=== Exercise prompt ===
Your answer must be a single number: the count of lines in the records below that include the string "Será".

=== Source information ===
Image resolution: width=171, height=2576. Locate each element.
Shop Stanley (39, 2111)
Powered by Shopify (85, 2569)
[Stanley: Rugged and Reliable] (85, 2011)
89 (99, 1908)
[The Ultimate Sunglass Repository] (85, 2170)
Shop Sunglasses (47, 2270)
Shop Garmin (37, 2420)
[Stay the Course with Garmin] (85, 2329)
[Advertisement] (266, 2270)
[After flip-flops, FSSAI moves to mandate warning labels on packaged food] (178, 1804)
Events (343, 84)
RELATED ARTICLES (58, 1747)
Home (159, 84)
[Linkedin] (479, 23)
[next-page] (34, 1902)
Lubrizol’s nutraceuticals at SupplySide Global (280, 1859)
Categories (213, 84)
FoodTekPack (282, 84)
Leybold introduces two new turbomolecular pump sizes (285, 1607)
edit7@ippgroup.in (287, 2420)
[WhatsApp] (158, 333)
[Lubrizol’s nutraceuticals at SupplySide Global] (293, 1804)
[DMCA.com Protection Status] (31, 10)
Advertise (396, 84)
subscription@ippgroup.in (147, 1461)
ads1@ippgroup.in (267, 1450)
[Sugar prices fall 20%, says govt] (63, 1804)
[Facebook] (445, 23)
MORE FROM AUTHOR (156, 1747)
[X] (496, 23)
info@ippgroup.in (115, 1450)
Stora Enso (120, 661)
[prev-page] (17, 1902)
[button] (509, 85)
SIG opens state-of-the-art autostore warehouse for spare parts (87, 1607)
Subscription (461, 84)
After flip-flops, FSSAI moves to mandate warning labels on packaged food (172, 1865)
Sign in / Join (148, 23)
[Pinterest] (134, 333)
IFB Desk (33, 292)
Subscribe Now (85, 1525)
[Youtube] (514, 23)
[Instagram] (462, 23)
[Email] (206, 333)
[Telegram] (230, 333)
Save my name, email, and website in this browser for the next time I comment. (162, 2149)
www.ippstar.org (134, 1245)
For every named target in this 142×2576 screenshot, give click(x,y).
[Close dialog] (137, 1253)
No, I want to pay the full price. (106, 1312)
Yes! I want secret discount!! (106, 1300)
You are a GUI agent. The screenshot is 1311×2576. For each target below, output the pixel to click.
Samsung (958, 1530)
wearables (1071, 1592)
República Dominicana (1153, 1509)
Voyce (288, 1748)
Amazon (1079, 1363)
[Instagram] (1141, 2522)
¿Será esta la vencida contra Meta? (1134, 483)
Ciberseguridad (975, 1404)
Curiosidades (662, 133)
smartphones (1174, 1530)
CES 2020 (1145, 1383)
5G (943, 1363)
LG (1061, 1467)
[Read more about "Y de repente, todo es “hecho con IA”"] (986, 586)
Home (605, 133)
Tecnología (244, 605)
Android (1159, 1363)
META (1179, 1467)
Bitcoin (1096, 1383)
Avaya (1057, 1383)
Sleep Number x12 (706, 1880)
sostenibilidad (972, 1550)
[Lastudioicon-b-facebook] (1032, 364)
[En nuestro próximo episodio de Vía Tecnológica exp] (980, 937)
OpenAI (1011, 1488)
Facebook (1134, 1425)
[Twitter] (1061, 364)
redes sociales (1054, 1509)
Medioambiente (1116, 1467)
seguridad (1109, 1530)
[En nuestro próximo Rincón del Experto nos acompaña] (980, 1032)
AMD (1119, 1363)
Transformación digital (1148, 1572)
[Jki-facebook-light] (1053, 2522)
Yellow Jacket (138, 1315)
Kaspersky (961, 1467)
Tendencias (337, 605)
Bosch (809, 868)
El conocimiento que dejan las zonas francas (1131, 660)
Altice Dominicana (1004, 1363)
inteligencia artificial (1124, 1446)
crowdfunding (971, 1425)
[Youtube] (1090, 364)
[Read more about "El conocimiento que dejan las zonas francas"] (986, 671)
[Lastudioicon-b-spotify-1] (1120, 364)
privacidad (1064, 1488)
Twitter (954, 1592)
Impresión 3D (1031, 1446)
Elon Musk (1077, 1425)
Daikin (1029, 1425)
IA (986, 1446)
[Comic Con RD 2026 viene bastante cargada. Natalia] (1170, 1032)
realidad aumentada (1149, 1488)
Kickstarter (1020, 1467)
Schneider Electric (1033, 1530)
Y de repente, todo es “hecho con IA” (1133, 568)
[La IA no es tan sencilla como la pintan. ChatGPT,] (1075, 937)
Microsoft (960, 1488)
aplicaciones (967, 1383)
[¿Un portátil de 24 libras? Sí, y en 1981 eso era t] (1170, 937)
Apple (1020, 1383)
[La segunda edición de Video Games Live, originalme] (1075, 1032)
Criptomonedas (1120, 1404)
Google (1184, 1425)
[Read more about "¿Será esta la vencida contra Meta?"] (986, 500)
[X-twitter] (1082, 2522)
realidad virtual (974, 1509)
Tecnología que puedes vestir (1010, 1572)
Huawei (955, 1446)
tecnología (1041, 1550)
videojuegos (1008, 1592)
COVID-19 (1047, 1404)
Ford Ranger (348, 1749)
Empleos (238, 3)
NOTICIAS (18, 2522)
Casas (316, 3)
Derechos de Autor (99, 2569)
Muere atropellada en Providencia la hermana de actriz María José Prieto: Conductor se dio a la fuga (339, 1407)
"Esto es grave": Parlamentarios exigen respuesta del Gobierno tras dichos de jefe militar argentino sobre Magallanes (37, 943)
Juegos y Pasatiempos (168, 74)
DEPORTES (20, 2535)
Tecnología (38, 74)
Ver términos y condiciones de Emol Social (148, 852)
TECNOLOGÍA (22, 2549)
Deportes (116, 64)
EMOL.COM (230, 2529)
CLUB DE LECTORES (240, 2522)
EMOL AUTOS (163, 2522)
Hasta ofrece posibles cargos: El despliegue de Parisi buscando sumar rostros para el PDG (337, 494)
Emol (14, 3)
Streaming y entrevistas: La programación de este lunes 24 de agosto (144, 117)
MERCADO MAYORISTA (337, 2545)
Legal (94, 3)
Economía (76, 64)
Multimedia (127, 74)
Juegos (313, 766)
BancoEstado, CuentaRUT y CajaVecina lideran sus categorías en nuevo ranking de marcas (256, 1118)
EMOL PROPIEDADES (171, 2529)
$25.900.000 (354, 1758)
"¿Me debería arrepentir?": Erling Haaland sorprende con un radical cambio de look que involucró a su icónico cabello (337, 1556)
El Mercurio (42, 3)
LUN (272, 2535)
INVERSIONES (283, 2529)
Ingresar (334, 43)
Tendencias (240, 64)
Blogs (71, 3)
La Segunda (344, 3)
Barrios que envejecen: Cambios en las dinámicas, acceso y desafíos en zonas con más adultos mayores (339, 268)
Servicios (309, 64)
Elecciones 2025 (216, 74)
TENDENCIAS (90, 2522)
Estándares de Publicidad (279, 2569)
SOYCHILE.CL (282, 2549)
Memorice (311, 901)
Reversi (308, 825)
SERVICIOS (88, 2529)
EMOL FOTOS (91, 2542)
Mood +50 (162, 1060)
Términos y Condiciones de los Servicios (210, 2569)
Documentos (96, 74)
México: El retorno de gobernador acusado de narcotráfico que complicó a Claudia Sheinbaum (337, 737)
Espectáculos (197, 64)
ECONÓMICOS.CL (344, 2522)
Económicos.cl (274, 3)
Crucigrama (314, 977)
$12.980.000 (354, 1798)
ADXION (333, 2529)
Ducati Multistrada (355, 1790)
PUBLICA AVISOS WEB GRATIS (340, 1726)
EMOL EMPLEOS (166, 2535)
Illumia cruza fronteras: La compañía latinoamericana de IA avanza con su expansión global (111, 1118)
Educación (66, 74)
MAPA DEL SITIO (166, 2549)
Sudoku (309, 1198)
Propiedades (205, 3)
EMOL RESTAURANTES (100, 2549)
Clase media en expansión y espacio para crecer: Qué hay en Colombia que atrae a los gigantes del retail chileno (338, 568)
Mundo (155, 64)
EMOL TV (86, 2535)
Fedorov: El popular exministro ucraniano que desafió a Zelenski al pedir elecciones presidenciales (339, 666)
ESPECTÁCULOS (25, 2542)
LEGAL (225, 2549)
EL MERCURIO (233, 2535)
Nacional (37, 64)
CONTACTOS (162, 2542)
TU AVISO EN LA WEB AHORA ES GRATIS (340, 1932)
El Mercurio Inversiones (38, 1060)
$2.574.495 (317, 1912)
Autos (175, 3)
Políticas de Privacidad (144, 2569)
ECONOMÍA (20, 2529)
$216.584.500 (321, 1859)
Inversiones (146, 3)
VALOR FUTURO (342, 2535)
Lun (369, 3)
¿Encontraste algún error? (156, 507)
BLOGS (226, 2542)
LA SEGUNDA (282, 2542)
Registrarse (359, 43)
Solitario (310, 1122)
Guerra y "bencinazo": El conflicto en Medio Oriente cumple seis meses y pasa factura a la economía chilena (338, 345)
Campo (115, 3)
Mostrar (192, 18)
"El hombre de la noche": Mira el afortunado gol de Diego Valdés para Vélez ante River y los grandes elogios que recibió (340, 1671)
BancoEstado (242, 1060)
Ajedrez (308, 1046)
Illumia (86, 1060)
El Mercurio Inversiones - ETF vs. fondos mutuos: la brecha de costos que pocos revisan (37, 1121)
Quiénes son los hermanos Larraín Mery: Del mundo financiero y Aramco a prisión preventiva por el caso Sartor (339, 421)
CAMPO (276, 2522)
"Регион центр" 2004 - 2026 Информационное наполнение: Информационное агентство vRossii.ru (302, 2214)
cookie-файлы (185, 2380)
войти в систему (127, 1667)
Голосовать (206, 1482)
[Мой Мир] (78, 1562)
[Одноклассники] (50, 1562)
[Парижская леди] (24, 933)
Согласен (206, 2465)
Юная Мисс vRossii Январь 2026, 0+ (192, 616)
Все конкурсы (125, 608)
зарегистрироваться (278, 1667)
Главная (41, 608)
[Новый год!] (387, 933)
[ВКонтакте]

=== Solution for this problem ===
2